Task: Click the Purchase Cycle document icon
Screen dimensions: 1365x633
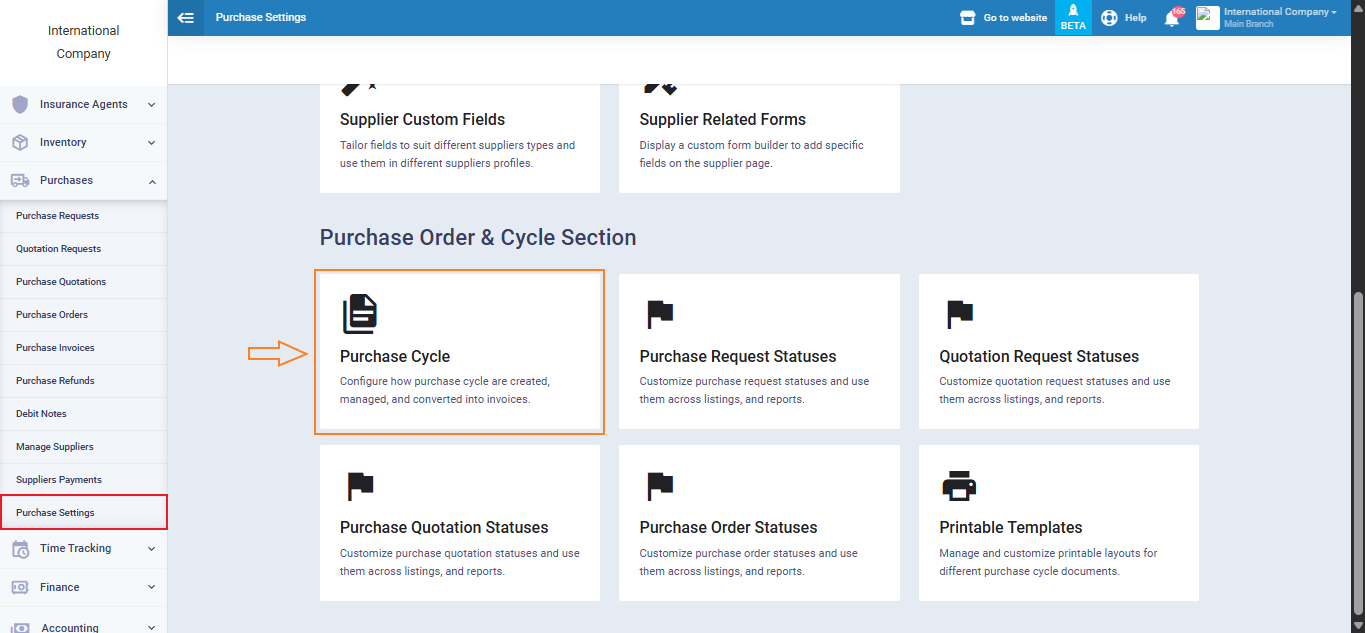Action: (360, 313)
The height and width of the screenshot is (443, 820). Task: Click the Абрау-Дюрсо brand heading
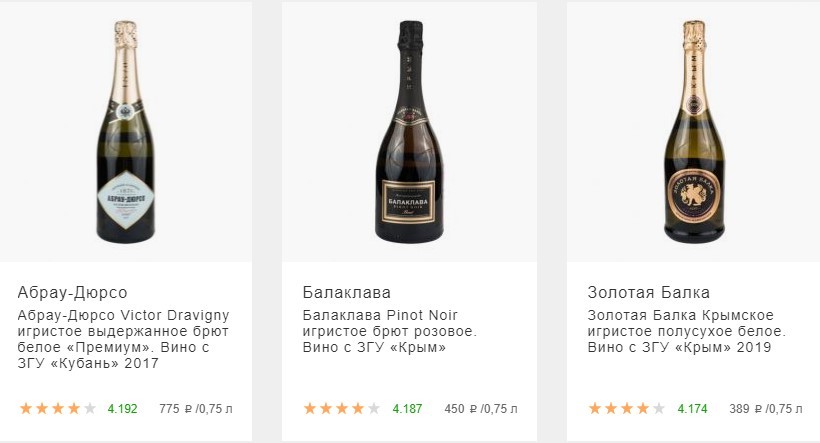point(73,293)
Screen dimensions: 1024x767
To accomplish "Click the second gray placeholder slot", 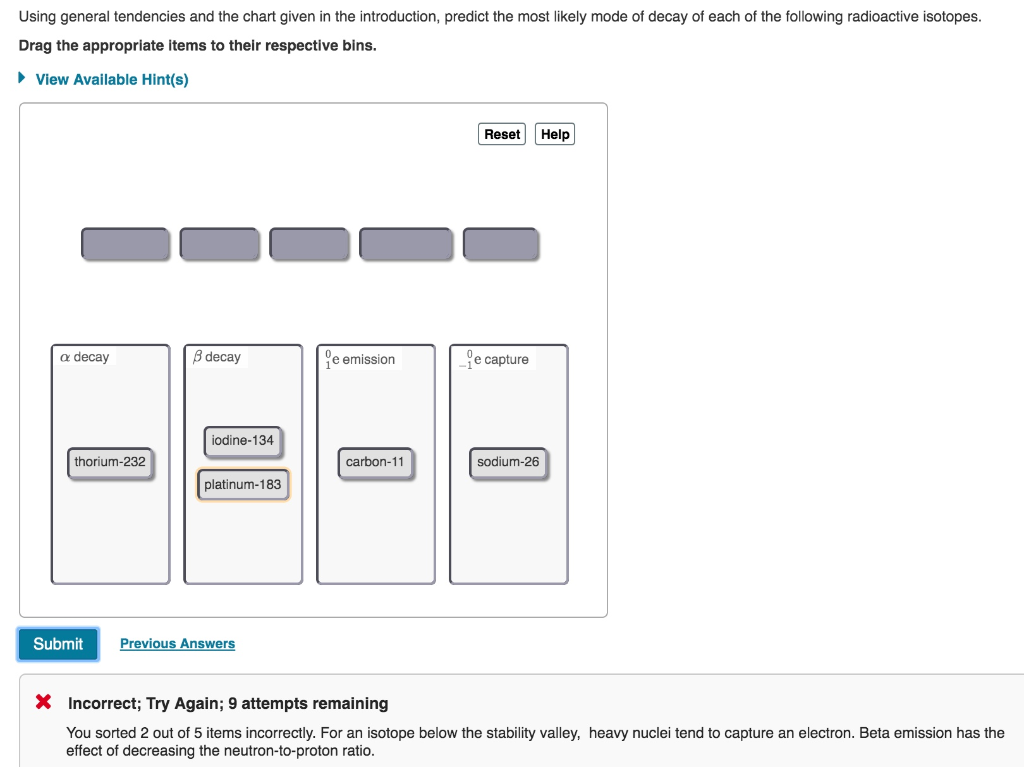I will tap(220, 243).
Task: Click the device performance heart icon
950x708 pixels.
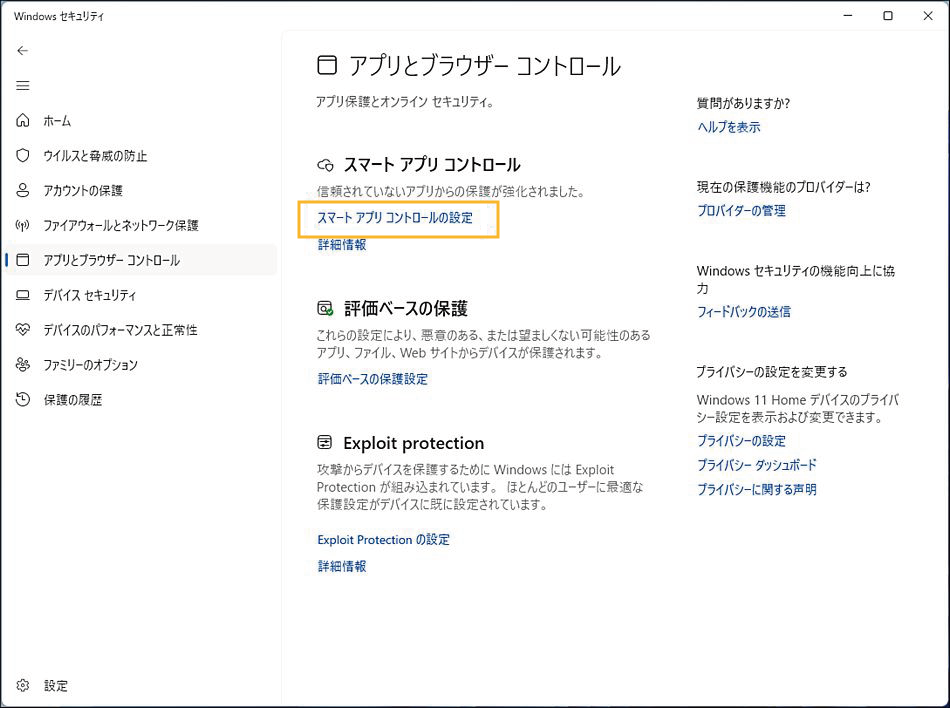Action: coord(23,330)
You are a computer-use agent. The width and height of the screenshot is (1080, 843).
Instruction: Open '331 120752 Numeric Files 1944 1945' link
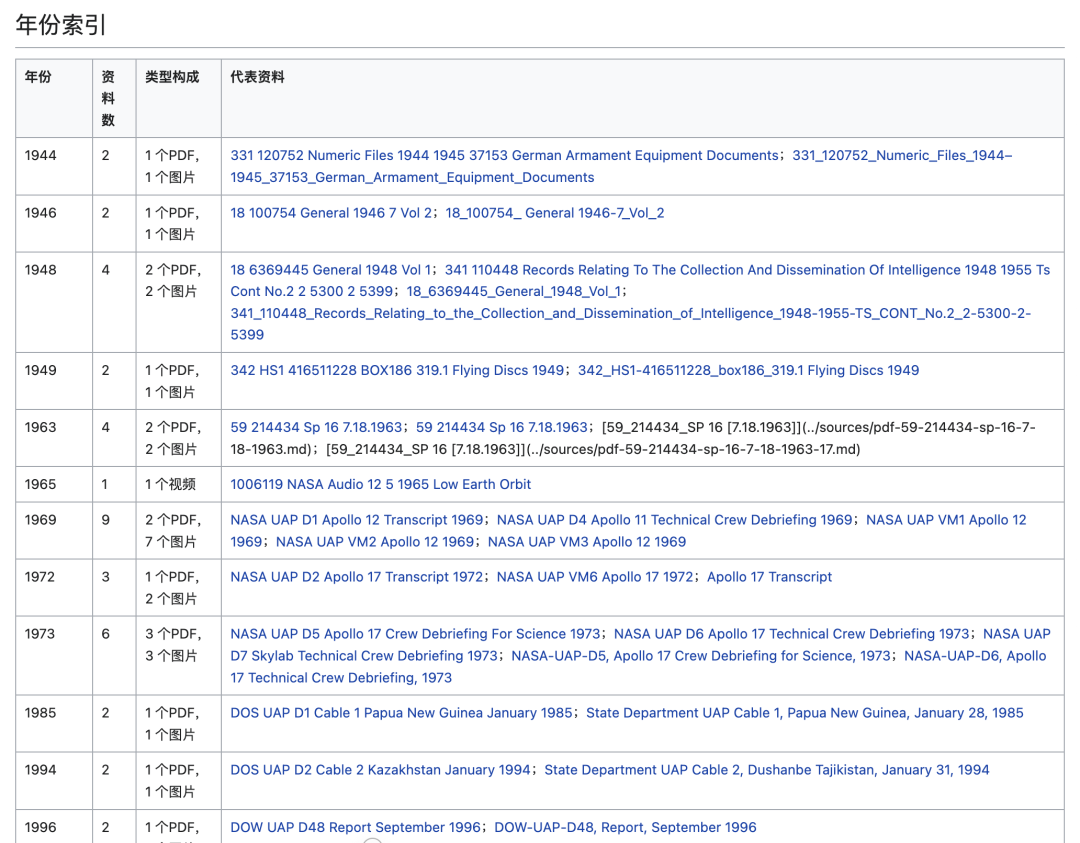(504, 156)
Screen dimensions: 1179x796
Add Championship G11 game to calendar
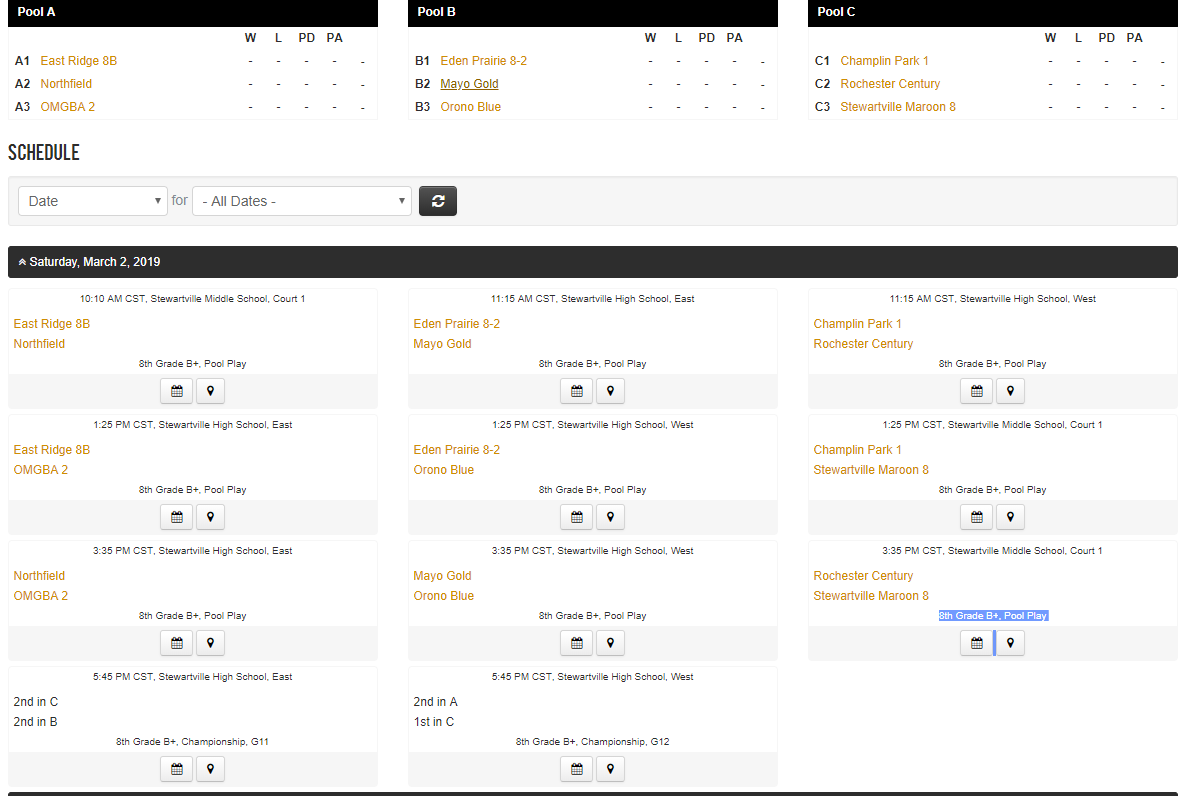(177, 769)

****************************************

§ About this exercise: With the pictures left out, transcribe exactly the lines from the line holding "You are a computer-use" through the closing line of the entries.

§ Written response:
You are a computer-use agent. The width and height of the screenshot is (1080, 843).
Instruction: Open '331 120752 Numeric Files 1944 1945' link
(504, 156)
Screen dimensions: 1179x796
Add Championship G11 game to calendar
(177, 769)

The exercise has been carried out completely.